The thought gave him his answer; he snapped his fingers in satisfaction. The few seconds of his deliberation had been bad ones for Apokavkos, with new-found hope struggling against the visions of misfortune he had learned to expect.
“I’m sorry,” Scaurus said, for all this was painfully clear on the Videssian’s face. “I didn’t mean for you to worry. Tell me, how would you like to become a Roman?”
“Now I know I don’t follow you.”
“That’s what you will do—follow me. I’ll take you back to our barracks, get you some gear, and quarter you with my men. You’ve soldiered before; the life won’t come hard for you. Besides, you haven’t done any too well as a Videssian, so what do you have to lose?”
“I’d be a liar if I said I’d be much worse off,” Apokavkos admitted. His unhappy stay in the capital had given him a share of big-city cynicism, for his next question was, “What do you get out of the deal?”
Scaurus grinned. “For one thing, a good fighting man—I am a mercenary, remember? There’s more to it than that, though. Your scales have got weighted on the wrong side, and it hasn’t been your fault. Somehow it seems only fair to even them a little if I can.”
The displaced farmer clasped Marcus’ hands in a grip that still held the promise of considerable strength. “I’m your man,” he said, eyes shining. “All I ever wanted was an even chance and I never came close to one till now. Who would have thought it’d be a foreigner to give it to me?”
After the Roman paid the taverner’s score—an outrageous one, for food and drink so vile—he
let Apokavkos lead him from the unsavory maze into which he’d wandered. They were not long out of it before the Videssian said, “It’s your turn now. That rat’s nest is the only part of the city I really know.

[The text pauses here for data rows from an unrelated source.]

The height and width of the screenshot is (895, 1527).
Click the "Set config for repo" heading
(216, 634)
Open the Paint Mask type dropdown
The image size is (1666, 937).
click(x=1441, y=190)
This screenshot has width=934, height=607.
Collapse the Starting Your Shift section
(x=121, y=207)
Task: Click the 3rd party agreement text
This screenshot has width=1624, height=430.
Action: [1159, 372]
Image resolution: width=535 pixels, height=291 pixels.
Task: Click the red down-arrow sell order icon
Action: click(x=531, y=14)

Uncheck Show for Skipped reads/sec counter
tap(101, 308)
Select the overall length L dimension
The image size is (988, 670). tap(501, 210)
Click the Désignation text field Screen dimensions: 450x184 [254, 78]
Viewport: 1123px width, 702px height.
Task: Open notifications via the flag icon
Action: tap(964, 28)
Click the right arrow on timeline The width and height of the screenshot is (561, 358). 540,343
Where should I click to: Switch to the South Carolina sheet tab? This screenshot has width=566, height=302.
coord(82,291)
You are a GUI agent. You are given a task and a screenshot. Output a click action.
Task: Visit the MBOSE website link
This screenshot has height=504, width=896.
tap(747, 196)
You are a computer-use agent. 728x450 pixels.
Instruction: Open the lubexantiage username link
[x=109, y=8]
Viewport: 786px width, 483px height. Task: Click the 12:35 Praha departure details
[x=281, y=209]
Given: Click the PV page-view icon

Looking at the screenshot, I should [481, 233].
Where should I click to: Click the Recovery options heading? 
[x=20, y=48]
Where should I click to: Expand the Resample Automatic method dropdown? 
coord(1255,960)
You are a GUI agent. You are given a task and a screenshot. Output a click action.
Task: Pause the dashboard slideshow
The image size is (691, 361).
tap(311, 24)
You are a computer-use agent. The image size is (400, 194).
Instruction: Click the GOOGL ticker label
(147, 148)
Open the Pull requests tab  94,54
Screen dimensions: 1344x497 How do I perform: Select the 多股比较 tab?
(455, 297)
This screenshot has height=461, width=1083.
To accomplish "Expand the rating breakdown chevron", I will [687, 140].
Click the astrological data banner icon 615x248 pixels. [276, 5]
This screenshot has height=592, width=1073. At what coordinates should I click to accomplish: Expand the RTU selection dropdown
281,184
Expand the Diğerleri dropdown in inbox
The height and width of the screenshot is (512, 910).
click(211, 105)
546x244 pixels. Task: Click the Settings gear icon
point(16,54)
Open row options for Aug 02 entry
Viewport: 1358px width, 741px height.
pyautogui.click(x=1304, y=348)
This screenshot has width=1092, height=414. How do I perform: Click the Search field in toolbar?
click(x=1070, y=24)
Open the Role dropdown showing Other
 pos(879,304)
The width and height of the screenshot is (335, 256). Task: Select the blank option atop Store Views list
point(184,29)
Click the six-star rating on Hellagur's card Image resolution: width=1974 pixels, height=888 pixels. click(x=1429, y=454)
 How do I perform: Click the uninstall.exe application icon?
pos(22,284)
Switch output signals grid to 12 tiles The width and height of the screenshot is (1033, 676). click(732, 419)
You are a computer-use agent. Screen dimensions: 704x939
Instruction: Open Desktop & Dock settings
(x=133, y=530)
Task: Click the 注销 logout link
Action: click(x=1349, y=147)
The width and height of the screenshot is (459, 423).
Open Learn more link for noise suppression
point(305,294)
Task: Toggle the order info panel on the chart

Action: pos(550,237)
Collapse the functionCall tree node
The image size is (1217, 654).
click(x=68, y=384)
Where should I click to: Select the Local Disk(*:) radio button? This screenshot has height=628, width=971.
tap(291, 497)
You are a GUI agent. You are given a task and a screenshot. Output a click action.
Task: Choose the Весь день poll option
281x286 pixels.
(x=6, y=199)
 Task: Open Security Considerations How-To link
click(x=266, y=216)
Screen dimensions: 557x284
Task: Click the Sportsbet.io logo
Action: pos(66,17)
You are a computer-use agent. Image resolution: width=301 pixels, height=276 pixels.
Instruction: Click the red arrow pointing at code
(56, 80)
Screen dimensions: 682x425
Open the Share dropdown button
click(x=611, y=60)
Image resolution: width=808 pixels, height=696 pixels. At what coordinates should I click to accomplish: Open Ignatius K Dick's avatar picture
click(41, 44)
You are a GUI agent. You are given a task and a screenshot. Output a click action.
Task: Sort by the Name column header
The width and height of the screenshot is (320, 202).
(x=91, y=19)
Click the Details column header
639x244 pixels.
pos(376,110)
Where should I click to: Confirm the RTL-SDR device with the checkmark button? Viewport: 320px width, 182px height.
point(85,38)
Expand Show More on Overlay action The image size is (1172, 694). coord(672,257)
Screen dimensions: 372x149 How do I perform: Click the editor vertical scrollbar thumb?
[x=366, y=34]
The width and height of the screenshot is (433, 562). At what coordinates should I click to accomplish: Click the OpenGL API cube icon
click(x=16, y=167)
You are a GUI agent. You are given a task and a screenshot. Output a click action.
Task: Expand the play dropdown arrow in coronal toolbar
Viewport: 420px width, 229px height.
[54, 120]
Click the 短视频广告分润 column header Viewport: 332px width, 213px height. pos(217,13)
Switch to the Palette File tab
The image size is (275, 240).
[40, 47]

I never had the money to see the rest.”
With some fumbling and the help of passers-by, they made their way back to Palamas’ forum. There, to his annoyance, Marcus was promptly recognized again. Apokavkos’ mouth fell open when he found his companion had bested the fearsome Avshar with swords. “I saw the son of a snake in action once or twice, leading part of King Wulghash’s army against us. He’s worth half an army all by his lonesome, ’cause he’s as strong as he is sly, which is saying a lump. He beat the boots off us.”
The gardens, grounds, and buildings of the palace quarter awed the rustic even more. His comment was, “Now I know what to look forward to, if I’m kindly judged when I die.” Another thought struck him. “Phos’ light! I’ll be bedded down right in the middle of it all! Can you imagine that? Can you?” Marcus was sure he was talking to himself.
When they reached the Roman barracks, they found Tzimiskes and Viridovix outside, a game board between them. Many of the Romans—and the Gaul as well—had become fond of the battle game the Videssians played. Unlike the ones they had known before, it involved no luck, only the skill of the player.
“Glad I am to see you,” Viridovix said, sweeping the pieces from the board. “Now I can tell our friend here ‘I would have got you in the end’ and there’s no way for him to make a liar of me.”
The tribune had seen how few of his own pieces the Celt had removed, and how many of Tzimiskes’. The Videssian had the game firmly controlled, and all three of them knew it—no, all four, if Apokavkos’ raised eyebrows meant anything.
Tzimiskes started to say something, but Viridovix interrupted him. “Where did you come by this scarecrow?” he asked, pointing at Apokavkos.